- [TEXT EXCERPT]:
▼▼▼

Got any ideas on how to achieve this look without the wicking?
When using epoxy as a glue, common practice is to wet the joints with unthickened epoxy before thickening the mix with silica powder and reapplying, so as to get good penetration. Stands to reason that if you try thickening your black mix, you might not get as much wicking action.
Apply a thin coat of clear epoxy and let it cure. Sand/wash if required for second application and then apply your black epoxy and it should not wick.
Reduce the epoxy by 25% with rubbing alcohol. You can buy 91% at most drug stores. It is by far the best solvent/reducer for epoxy resins.
Use the reduced clear epoxy as a sealer as Leo suggested. One quick coat let it cure overnight.
The other option is to seal the entire piece with shellac Sealcoat. then do the black epoxy.
Are you using the West system graphite powder?
Thanks for the tips so far. I have just about decided to re-do the logos and then use a tiny brush and paint to match the original colors supplied by the customer before we decided to go with black. I'm a little worried about trying the clear epoxy to pre-seal the end grain around the recesses because many of the details are milled with a 1/32" OD bit, the smallest I feel comfortable running in my CNC. However, Adam's tip above to first thin the resin with alcohol might be worth a shot. Just can't have the clear epoxy fill up the grooves and leave no room for the black epoxy to create the design later...decisions, decisions.
I'm attaching a picture of the original result--keep in mind this portion of what I'm cutting fits in a box about 1" high by 5" wide and a 1/32" end mill barely fits inside the bottom row of text.
Does it have to be epoxy, why not paint and then sand and then clear?
Leo, you're thinking what I'm thinking. Would have been nice having it full flush, but inset's probably OK, too. By the way, attached is what the two logos really want to look like when done. Both are roughly 5" wide when done (goes on employee award plaques)
I think pre sealing with the full strength epoxy is fine. You just need to get it out of there.
Put a pc of tape over the area that you are cutting.
Then cut the area.

▲▲▲

- [EXERCISE INSTRUCTIONS]:
[1] According to the forum thread on epoxy inlays, what is the smallest bit the poster feels comfortable running in the CNC?
[2] Write the next part of the forum thread on epoxy inlays, picking up after its final line.
The records have nothing to do with the thread.

- [MATERIAL]:
▼▼▼

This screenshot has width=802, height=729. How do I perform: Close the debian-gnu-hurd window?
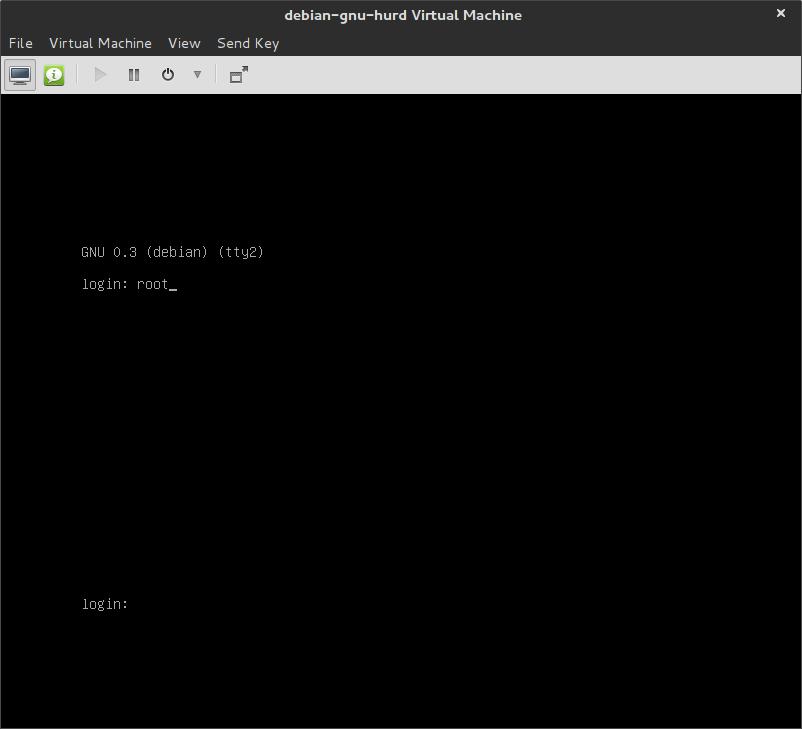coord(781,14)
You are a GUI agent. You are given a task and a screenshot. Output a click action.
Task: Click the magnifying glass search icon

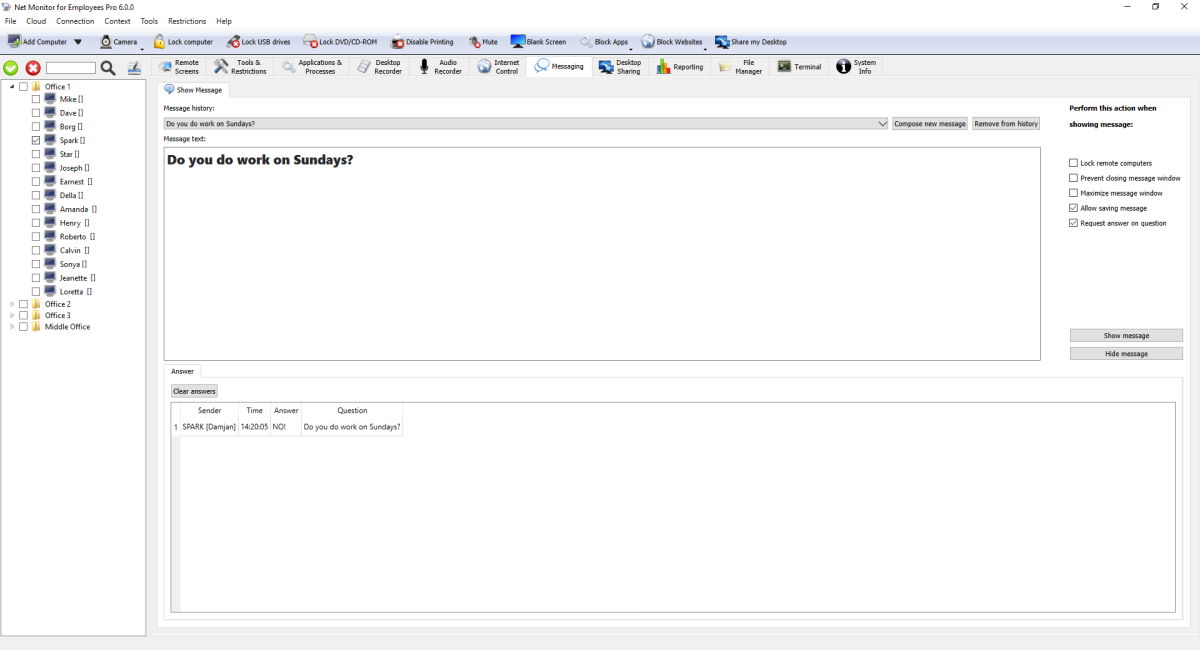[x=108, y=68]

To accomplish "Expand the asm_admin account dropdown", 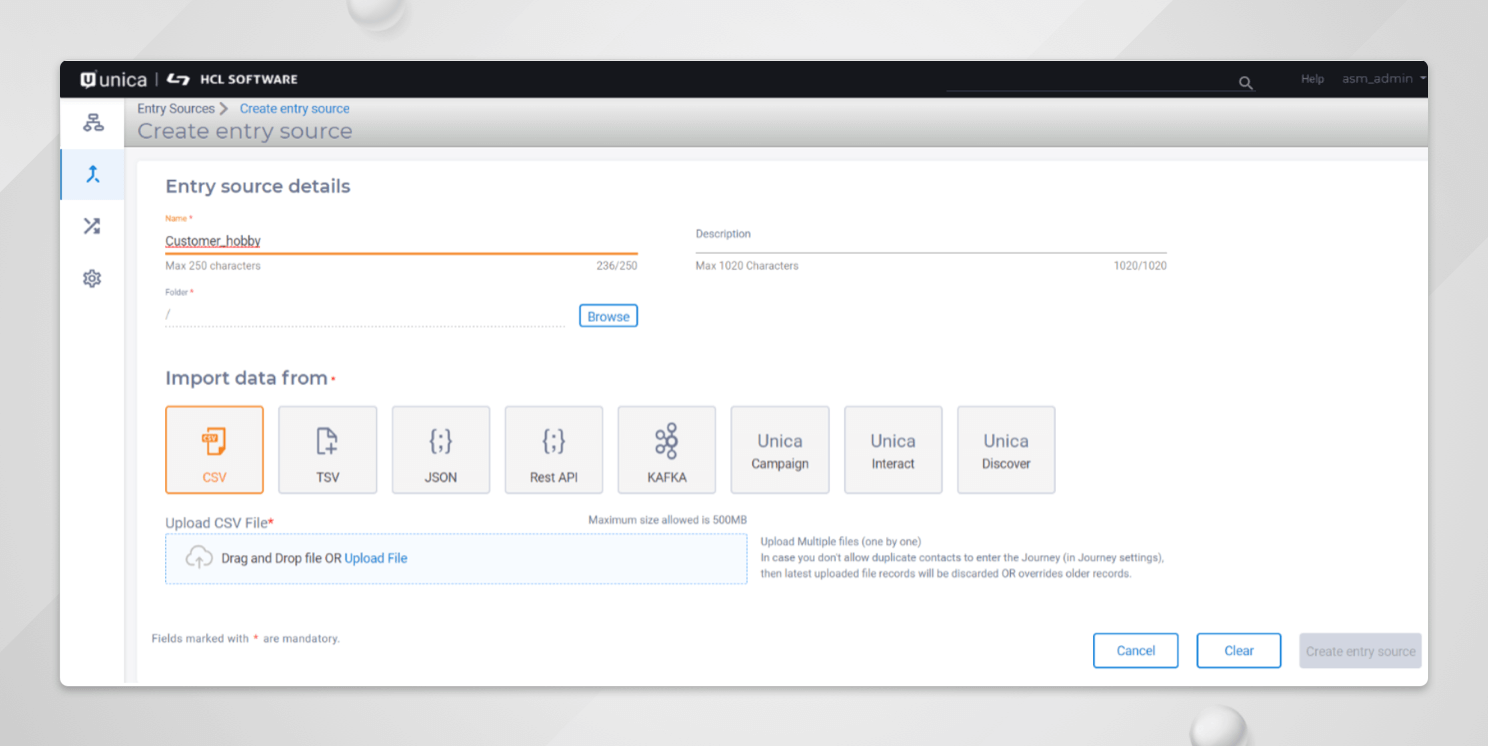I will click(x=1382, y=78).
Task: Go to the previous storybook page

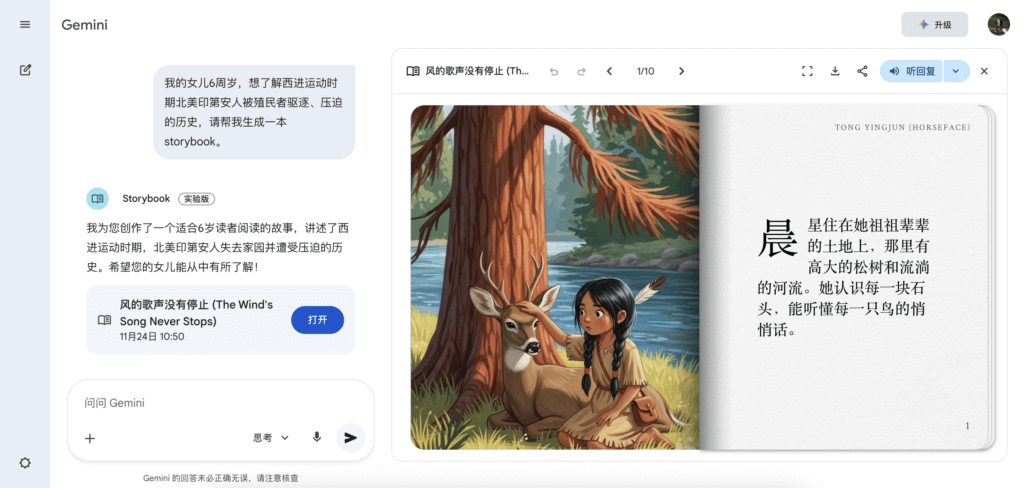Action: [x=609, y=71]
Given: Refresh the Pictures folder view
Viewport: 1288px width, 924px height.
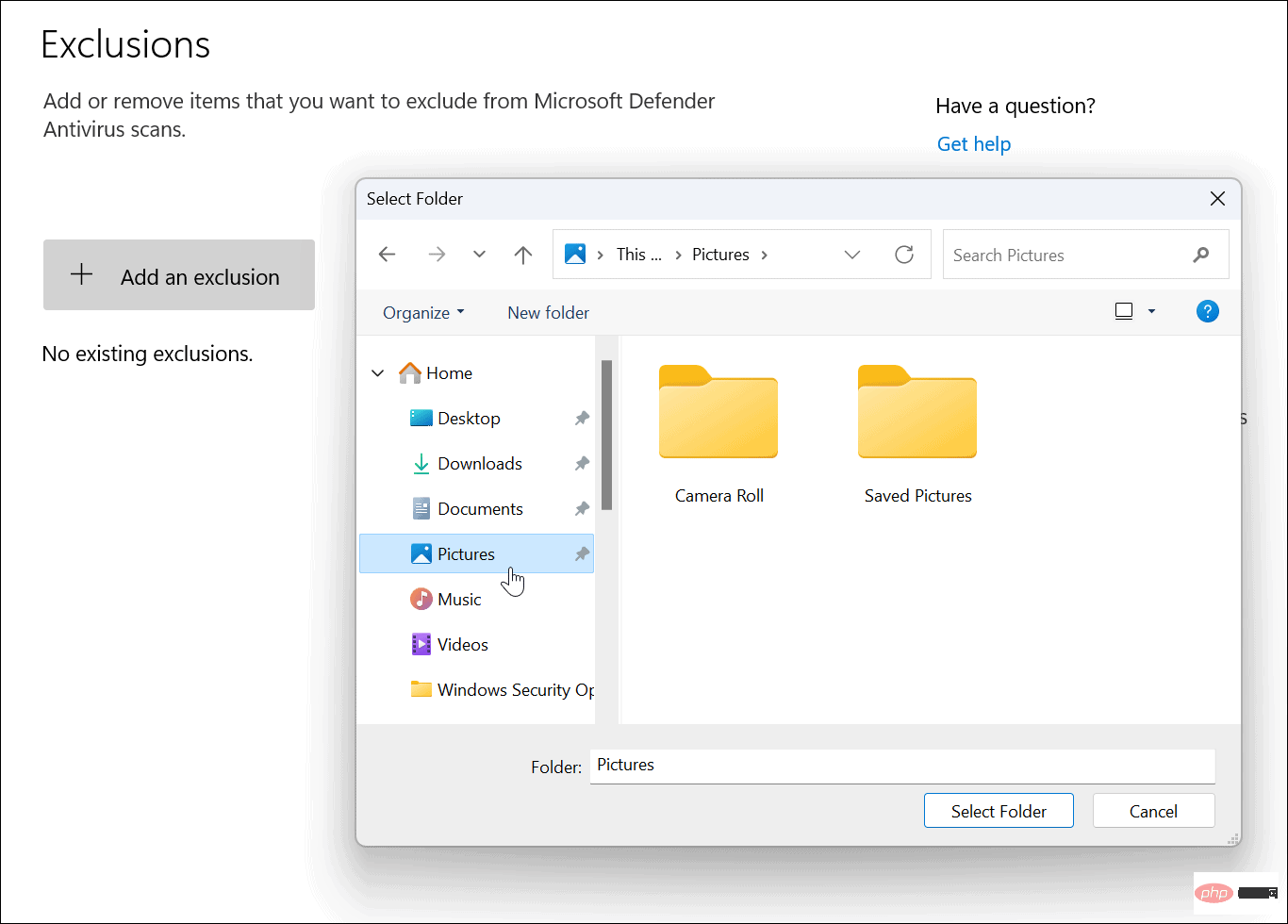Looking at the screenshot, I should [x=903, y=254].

▲▲▲
▼▼▼

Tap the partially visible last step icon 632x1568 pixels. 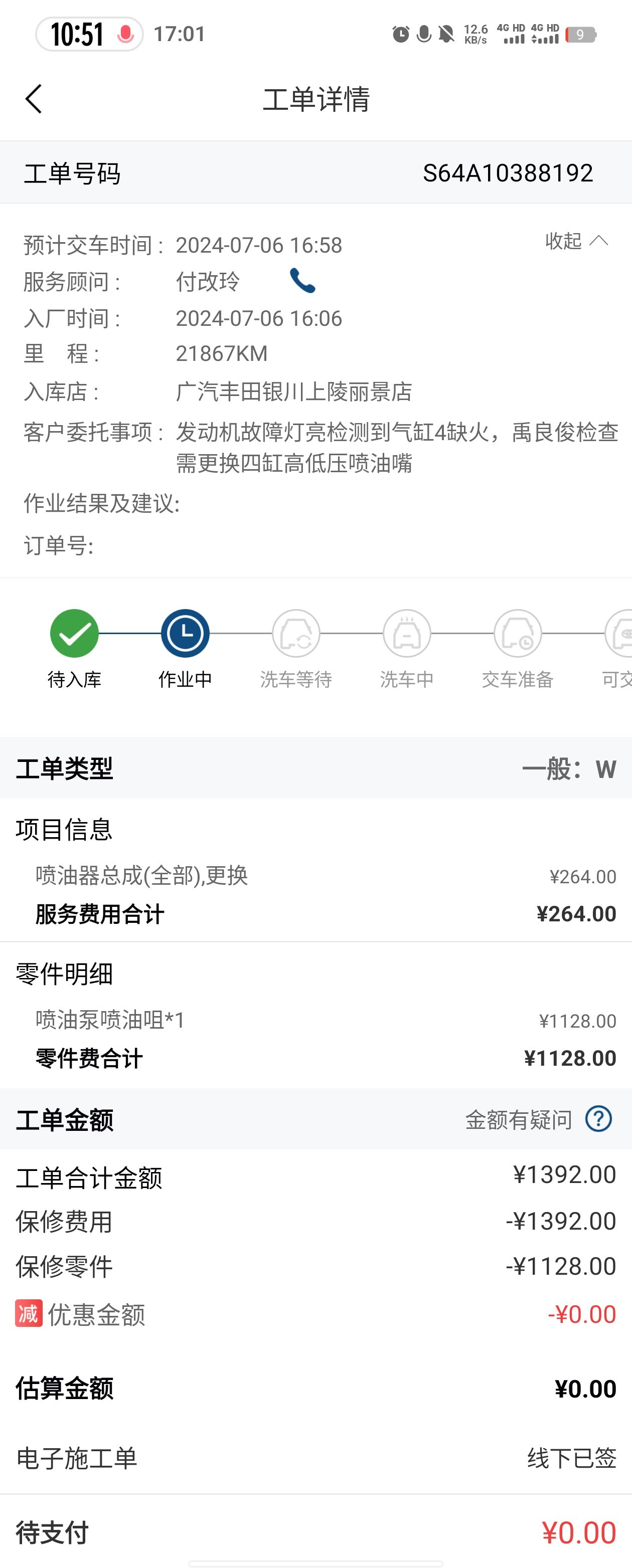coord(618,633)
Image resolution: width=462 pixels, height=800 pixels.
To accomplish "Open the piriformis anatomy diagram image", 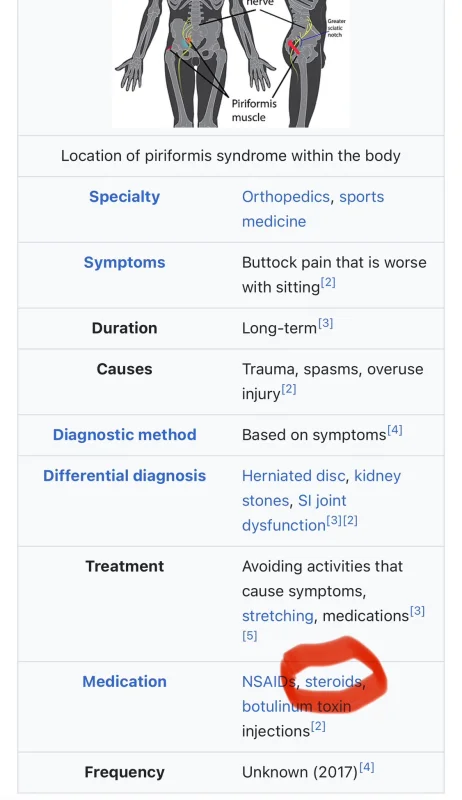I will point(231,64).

▲▲▲
▼▼▼

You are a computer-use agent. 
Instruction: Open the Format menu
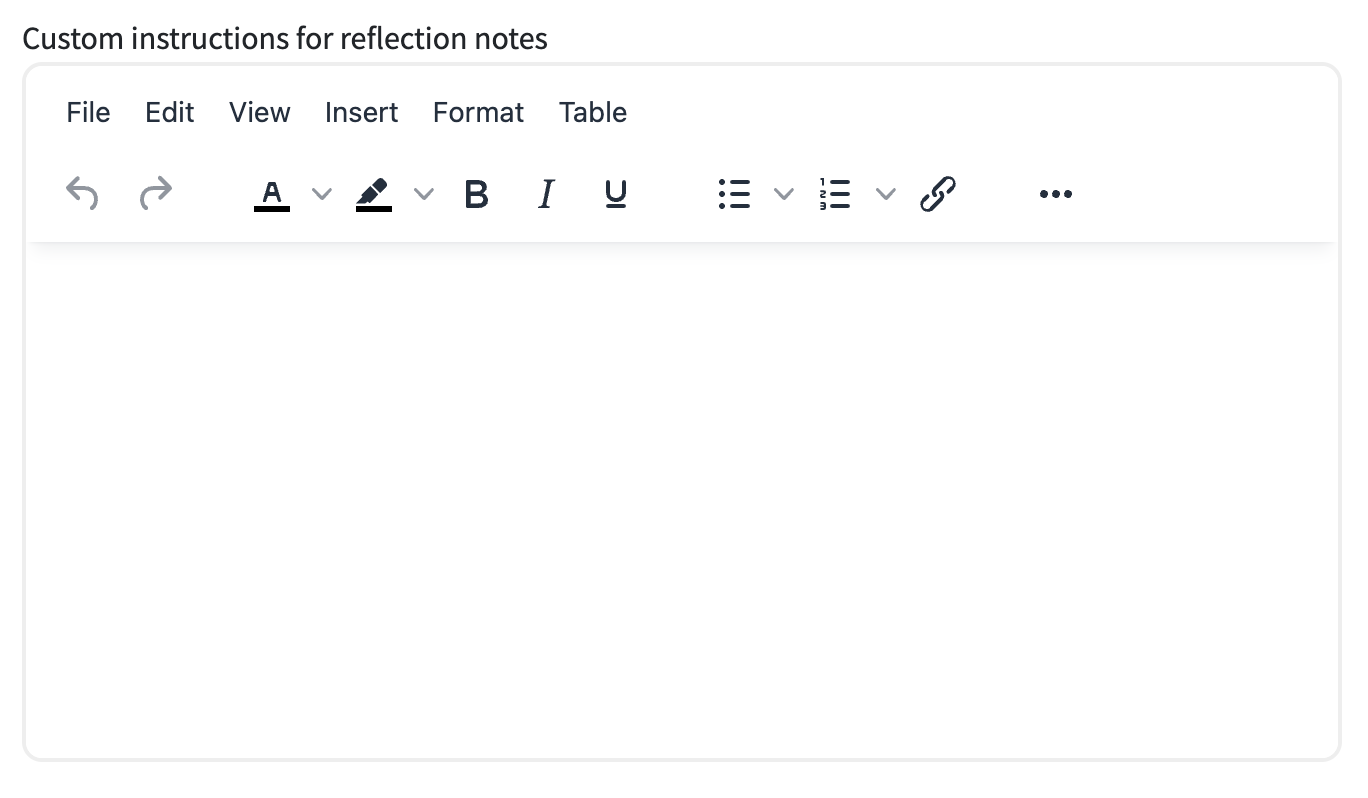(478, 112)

▲▲▲

- [RESULTS FOR THE EXERCISE]:
[1] A 1/32" OD bit.

[2]
Then brush the clear epoxy into the the area.
Then let it sit for 10 minutes or so so it can wick into the areas you don't want the black to go.
Then blow out the area with air and wipe down.
After it cures pore the black epoxy into the area and just let it overfill by a bit.
After it cures sand it down to remove the tape (if you can't just pull it off).
Maybe try routing through a mask, paint the recesses, then fill with clear epoxy or casting resin. I think you will see about the same result as you will be looking through the clear into the paint.
Avoid using alcohol or other product that has low surface tension, as such liquids will penetrate the wood more easily. The double epoxy coating gets my vote.
I ended up using shellac due to the narrowness of the routed grooves in many areas. I was concerned that getting the clear epoxy in there, and then out again before it cured, would be tough. If any had remained inside the grooves, I would likely have wound up with fuzzy line edges once the black was poured in.
The shellac worked out fairly well as you can see in the attached finished product photos.
Black Epoxy glue takes at least 1hr for setting and curing. It is enough time for the liquid glue spreading out and causes wicking, give "root" look on the CNC wood word.
You can use clear polyurethane for sealing the wood, then sanding when after CNC and before applying the black polyurethane coat on.
It will faster but last long under UV and moisture than shellac.